Deakin at cutting edge of AI
GEELONG electronics students will be in the box seat to help solve some of the world’s most pressing issues when they become Australia’s first university students to use emerging artificial intelligence (AI) technology.
While industry is adapting to new technologies, such as ‘AI chips’ - like those used in the latest iPhones and smart devices being developed by companies including Amazon - most traditional university electronics courses have been left to play catch up.
But Deakin’s School of Engineering is changing that, incorporating the technology in its project-based courses. It is already enabling students to develop cutting-edge solutions to current and emerging problems.
Masters student Aditya Ravishankar is looking at how AI chips can help a small weather station he has developed to accurately forecast weather for specific locations – such as a farmer’s paddock or a city intersection.
”At the moment a small weather station has sensors to record things like temperature, humidity and rainfall, and sim- ply reports those current values, often as a general figure across a large area,” Mr Ravishankar said.
”What I hope to use the AI chip to do is forecast the weather for a very specific location and then provide smart advice.”
In agriculture that might be advising how much irrigation a particular paddock should receive that day.
In traffic management, certain weather conditions might suggest a lowering of the speed limit.
Mr Ravishankar said such an application would usually need a huge processing system, sharing the information through the cloud and into web-based software.
”But an AI chip would allow this information processing to be self-contained, making it much more portable, quicker, cheaper, and precise, and the data far less likely to be compromised.”

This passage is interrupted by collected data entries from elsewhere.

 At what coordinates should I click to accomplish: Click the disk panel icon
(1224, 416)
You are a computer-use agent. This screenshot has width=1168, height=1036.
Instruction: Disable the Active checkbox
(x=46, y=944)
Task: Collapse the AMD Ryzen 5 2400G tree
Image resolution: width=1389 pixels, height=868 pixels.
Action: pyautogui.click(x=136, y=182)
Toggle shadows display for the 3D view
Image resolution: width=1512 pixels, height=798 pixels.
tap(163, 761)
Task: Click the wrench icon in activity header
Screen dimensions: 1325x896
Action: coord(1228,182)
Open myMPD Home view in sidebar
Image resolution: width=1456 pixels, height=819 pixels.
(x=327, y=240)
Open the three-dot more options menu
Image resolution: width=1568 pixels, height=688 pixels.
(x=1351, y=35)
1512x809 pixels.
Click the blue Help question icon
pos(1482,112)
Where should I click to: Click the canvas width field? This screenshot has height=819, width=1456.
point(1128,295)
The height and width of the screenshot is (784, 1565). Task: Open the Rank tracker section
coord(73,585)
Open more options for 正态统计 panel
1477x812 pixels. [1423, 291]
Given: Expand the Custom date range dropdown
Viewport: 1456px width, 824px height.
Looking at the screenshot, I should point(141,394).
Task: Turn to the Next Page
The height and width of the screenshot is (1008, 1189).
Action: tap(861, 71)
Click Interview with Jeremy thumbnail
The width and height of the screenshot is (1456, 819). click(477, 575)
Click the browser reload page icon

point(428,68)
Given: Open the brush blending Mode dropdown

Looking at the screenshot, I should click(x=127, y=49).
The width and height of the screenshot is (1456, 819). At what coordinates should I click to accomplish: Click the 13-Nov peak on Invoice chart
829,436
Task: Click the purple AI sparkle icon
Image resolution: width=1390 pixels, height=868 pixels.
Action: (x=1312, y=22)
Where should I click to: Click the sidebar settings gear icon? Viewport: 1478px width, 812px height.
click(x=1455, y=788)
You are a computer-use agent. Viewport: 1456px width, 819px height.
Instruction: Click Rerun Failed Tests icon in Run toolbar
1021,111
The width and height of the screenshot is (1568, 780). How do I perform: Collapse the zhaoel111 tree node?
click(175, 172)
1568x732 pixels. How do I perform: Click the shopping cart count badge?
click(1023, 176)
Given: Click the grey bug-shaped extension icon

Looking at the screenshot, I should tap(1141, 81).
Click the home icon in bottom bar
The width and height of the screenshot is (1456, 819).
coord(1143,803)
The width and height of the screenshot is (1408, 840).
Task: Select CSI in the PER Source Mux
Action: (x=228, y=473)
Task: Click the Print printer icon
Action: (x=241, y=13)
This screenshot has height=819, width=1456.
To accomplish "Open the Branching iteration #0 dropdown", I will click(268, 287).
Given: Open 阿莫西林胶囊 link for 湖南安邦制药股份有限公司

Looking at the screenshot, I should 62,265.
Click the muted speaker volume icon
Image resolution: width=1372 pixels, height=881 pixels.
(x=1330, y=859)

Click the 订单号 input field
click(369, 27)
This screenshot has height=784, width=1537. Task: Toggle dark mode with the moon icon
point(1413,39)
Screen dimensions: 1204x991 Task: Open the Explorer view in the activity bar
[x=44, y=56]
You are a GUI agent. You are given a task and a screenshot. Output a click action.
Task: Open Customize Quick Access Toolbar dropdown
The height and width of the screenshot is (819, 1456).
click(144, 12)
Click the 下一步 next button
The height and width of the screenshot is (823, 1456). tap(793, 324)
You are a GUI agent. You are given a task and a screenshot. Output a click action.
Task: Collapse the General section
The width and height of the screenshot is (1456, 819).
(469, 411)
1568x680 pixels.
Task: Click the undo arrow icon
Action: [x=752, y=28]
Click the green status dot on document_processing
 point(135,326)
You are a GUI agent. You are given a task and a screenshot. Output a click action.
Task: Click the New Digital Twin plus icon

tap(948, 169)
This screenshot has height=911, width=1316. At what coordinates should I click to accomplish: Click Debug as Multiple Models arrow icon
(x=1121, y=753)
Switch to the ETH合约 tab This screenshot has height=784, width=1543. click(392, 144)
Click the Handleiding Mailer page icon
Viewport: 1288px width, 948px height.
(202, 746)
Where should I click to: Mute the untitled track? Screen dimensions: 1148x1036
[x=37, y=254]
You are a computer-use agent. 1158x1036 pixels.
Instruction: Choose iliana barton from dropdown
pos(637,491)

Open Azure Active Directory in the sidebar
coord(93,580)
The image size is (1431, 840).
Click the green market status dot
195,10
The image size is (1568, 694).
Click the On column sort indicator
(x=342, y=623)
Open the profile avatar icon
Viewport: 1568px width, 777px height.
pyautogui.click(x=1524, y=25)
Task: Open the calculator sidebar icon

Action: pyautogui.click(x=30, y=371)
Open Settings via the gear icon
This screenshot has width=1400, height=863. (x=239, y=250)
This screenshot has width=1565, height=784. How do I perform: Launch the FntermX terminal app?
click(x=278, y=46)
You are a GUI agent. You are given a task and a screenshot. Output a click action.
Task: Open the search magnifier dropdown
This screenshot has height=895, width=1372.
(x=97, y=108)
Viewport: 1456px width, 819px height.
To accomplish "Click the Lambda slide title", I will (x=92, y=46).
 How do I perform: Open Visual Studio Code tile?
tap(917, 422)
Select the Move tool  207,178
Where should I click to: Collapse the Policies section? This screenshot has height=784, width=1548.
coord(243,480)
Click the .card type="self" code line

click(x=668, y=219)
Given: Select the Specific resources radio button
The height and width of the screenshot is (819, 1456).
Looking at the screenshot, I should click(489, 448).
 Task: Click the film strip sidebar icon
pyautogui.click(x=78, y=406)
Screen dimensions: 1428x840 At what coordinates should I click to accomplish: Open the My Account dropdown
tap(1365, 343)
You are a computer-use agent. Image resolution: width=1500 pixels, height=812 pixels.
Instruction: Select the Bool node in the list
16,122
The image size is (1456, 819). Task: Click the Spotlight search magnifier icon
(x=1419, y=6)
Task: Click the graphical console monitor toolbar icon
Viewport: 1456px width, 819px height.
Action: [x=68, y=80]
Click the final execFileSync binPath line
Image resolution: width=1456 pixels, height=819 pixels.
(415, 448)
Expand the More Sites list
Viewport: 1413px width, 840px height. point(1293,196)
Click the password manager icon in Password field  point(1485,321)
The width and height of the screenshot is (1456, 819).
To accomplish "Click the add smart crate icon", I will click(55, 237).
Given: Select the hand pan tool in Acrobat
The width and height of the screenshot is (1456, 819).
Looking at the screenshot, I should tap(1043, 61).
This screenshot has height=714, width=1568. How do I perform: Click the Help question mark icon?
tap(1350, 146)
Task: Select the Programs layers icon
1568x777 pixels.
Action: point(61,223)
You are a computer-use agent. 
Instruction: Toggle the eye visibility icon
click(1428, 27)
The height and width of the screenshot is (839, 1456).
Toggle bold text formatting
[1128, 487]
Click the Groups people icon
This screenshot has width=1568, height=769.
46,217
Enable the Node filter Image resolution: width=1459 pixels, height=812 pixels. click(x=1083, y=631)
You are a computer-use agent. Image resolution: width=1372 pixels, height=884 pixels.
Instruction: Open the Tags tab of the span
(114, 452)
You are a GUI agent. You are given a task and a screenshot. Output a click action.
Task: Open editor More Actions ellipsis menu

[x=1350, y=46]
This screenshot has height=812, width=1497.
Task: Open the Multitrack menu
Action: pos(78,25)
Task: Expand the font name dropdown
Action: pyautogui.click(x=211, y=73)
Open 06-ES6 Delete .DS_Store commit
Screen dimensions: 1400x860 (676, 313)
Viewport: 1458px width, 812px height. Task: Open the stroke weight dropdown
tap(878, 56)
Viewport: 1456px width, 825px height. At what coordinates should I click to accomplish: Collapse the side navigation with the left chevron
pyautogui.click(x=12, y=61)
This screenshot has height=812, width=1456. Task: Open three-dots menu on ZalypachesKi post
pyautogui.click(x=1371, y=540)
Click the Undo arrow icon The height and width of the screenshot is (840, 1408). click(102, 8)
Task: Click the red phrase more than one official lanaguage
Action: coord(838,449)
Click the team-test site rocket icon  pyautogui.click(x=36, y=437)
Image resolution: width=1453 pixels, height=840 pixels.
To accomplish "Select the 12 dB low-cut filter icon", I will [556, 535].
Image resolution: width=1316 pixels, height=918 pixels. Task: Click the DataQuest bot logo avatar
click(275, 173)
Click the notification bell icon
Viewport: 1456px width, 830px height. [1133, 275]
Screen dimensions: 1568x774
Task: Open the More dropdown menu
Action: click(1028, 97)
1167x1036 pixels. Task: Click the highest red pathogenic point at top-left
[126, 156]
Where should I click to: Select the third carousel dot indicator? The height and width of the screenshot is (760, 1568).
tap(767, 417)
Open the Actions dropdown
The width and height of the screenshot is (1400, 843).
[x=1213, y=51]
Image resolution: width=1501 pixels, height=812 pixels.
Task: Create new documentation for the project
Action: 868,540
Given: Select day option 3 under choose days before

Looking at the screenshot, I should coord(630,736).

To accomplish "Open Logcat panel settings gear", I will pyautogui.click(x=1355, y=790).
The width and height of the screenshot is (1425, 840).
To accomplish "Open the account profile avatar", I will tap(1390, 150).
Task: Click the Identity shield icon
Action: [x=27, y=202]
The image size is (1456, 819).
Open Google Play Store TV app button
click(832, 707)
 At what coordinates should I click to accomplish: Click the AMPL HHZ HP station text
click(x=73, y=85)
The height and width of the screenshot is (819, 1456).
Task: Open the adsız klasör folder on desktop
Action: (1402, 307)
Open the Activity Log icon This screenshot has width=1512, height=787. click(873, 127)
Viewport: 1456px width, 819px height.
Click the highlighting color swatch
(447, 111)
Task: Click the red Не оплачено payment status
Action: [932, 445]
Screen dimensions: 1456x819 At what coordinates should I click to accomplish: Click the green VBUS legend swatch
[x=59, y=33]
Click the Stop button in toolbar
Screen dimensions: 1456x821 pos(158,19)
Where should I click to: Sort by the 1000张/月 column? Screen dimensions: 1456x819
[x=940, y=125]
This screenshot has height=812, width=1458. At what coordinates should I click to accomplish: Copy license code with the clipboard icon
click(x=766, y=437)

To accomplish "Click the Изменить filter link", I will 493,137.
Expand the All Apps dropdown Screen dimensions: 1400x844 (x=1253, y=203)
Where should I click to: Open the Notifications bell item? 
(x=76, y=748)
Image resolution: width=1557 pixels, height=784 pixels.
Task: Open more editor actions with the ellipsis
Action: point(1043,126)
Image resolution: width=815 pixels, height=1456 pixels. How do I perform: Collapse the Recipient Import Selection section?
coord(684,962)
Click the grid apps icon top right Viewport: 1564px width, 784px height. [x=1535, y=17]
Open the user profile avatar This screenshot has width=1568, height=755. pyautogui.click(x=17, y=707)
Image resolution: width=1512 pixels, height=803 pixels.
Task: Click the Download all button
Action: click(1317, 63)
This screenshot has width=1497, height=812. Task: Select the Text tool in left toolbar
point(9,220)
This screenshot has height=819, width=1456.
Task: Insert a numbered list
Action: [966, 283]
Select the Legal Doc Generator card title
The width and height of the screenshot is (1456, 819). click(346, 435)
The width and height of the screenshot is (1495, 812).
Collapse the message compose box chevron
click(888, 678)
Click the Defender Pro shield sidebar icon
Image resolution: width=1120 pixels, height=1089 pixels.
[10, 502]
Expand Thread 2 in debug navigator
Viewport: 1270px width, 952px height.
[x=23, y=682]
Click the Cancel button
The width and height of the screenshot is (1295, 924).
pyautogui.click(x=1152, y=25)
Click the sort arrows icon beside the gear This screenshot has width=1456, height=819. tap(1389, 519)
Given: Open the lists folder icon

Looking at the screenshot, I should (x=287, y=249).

Fellow student Scott Craven is aiming to use the AI processor to help a sumo-robot he built for his final year undergraduate project to learn visual recognition of obstacles, similar technology currently being developed in autonomous vehicles.
”If we can keep developing these AI chips to faster processing speeds, we should be able to get autonomous cars reacting like humans without the whole boot being taken up by a super computer,” Mr Craven said.
An AI chip refers to artificial intelligence built into the hardware of an electronic system.
It is designed to replicate the way neurons work in a human brain.
This enables devices to learn how to accomplish helpful tasks without the need for reprogramming.
Deakin Senior Lecturer in Electrical and Electronics Engineering Dr Hamid Abdi said this helped increase computing speed, reduces the cost and size of smart devices, and improves security as data can be processed in the device, without needing to be sent into the cloud.
”While this technology is still very new, AI chips will quickly become standard issue in smartphones, and soon help power the next generation of Internet of Things devices, drones, smart speakers and self-driving cars,” Dr Abdi said.
”It’s a significant change from the rigidity of traditional computer programming, and we’re giving Deakin students the opportunity to be at the forefront of that.”
The crucial step in allowing students access to this AI hardware is Deakin’s development of a systems board for an AI chip, spearheaded by Dr Abdi and Masters student Rehan Mohammed.
Mr Mohammed said being able to play around with applications for an AI chip while still at university gave him and his classmates an edge over their competitors when it came time to head out into the workforce.
”This really stands out on our CVs,” Mr Mohammed said.
”All engineers know traditional embedded systems, but this is something totally different and totally new. AI is a thousand times more powerful.”
Dr Abdi said he wasn’t aware of any other Australian university that had integrated AI chip technology into their teaching and learning.